» **WHAT IS REQUIRED**
Copy all entries exactly, and wherever an entry holds a picture, leave that picture out.

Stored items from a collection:
★ ★ ★

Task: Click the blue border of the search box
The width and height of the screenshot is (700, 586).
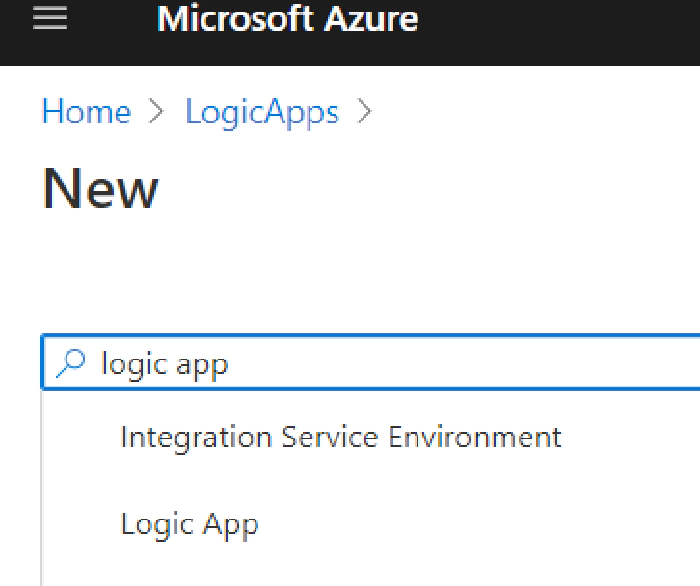Action: click(x=371, y=335)
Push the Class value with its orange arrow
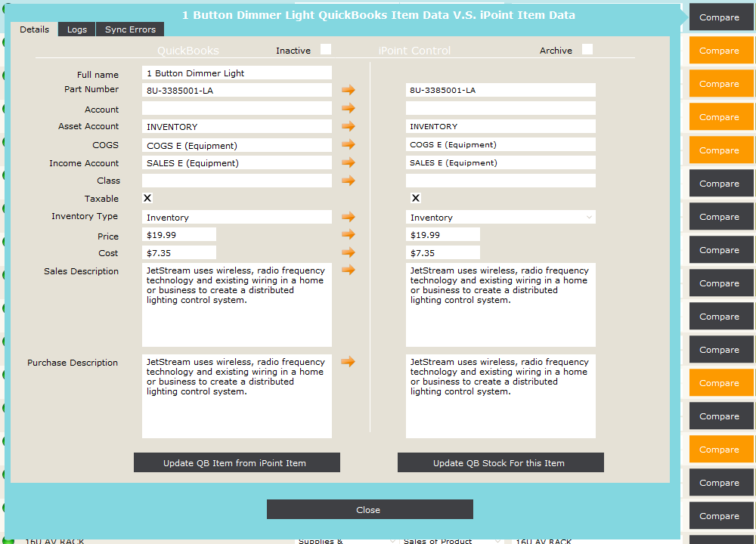The width and height of the screenshot is (756, 544). [348, 181]
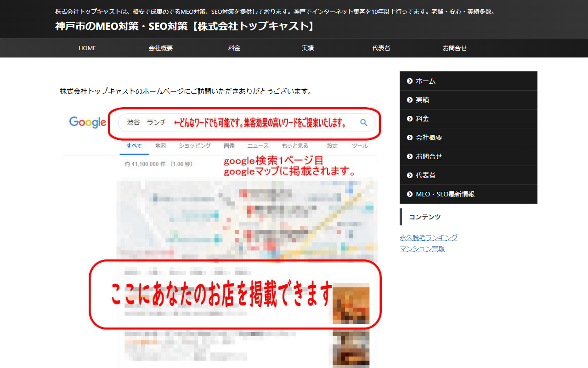Open MEO・SEO最新情報 text in sidebar menu

click(x=445, y=194)
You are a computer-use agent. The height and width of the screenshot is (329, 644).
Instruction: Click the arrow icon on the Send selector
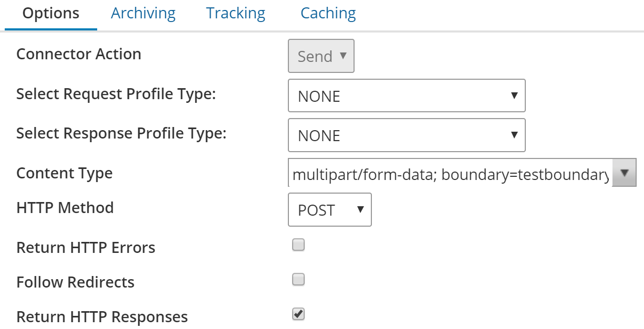point(344,56)
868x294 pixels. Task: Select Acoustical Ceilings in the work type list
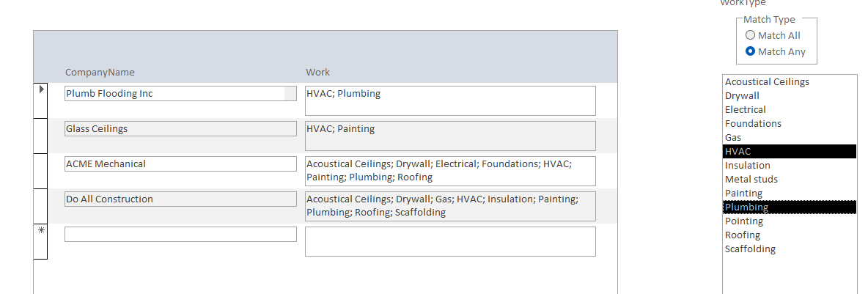[767, 81]
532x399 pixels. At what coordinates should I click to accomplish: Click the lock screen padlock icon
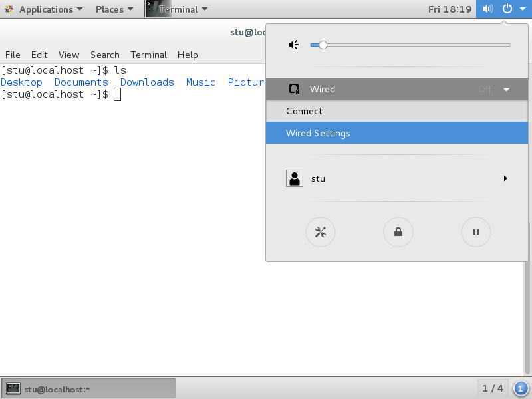pos(398,232)
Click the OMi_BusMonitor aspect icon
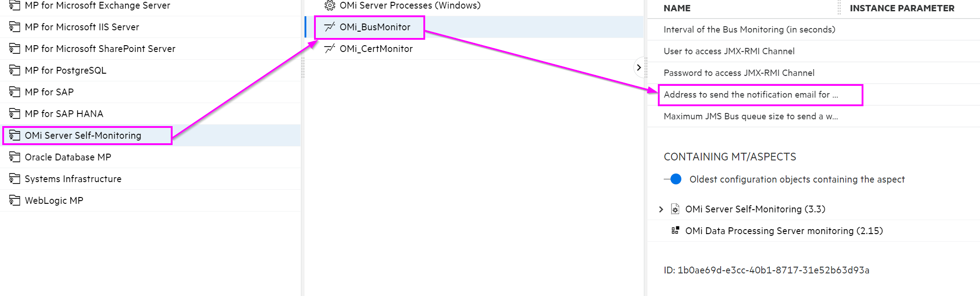The height and width of the screenshot is (296, 980). coord(330,27)
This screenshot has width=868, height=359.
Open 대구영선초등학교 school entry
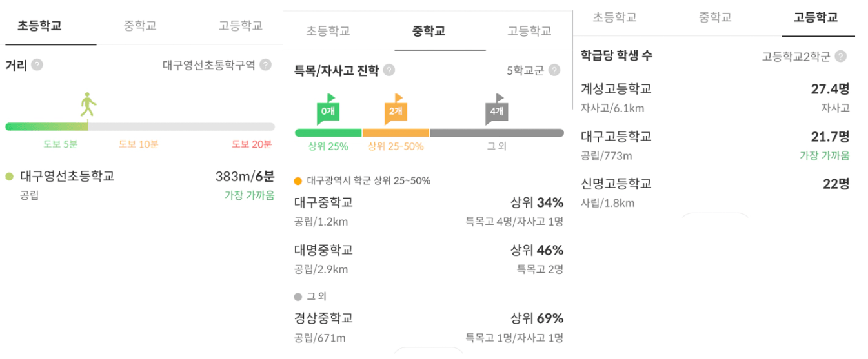click(x=67, y=176)
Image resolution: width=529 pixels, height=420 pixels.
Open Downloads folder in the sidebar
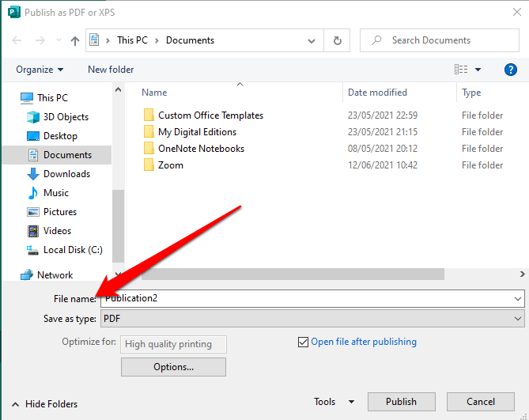(66, 174)
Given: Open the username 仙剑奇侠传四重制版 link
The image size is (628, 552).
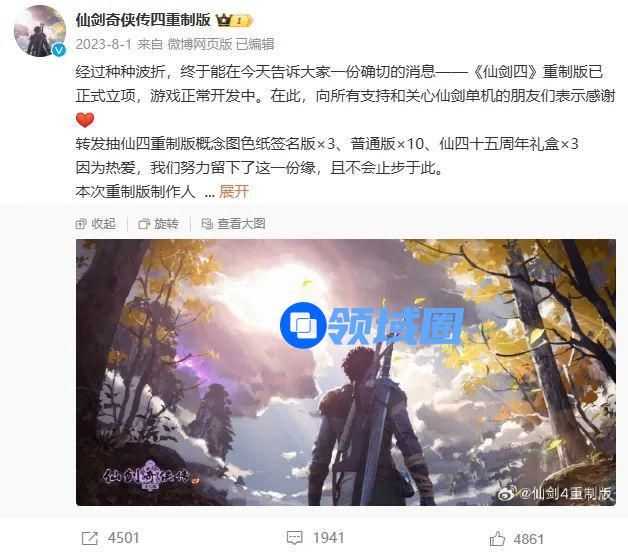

★ ★ ★

» **SOLUTION BELOW**
Task: Click the blue border of the search box
The width and height of the screenshot is (700, 586).
Action: click(x=371, y=335)
Push the Class value with its orange arrow
The width and height of the screenshot is (756, 544). [348, 181]
Open MEO・SEO最新情報 text in sidebar menu

click(x=445, y=194)
You are a computer-use agent. The height and width of the screenshot is (329, 644).
Instruction: Click the arrow icon on the Send selector
point(344,56)
868x294 pixels. Task: Select Acoustical Ceilings in the work type list
[767, 81]
532x399 pixels. At what coordinates should I click to accomplish: Click the lock screen padlock icon
pos(398,232)
Click the OMi_BusMonitor aspect icon
The height and width of the screenshot is (296, 980). coord(330,27)
This screenshot has width=868, height=359.
Open 대구영선초등학교 school entry
click(x=67, y=176)
Image resolution: width=529 pixels, height=420 pixels.
Open Downloads folder in the sidebar
(66, 174)
Given: Open the username 仙剑奇侠传四重制版 link
The image size is (628, 552).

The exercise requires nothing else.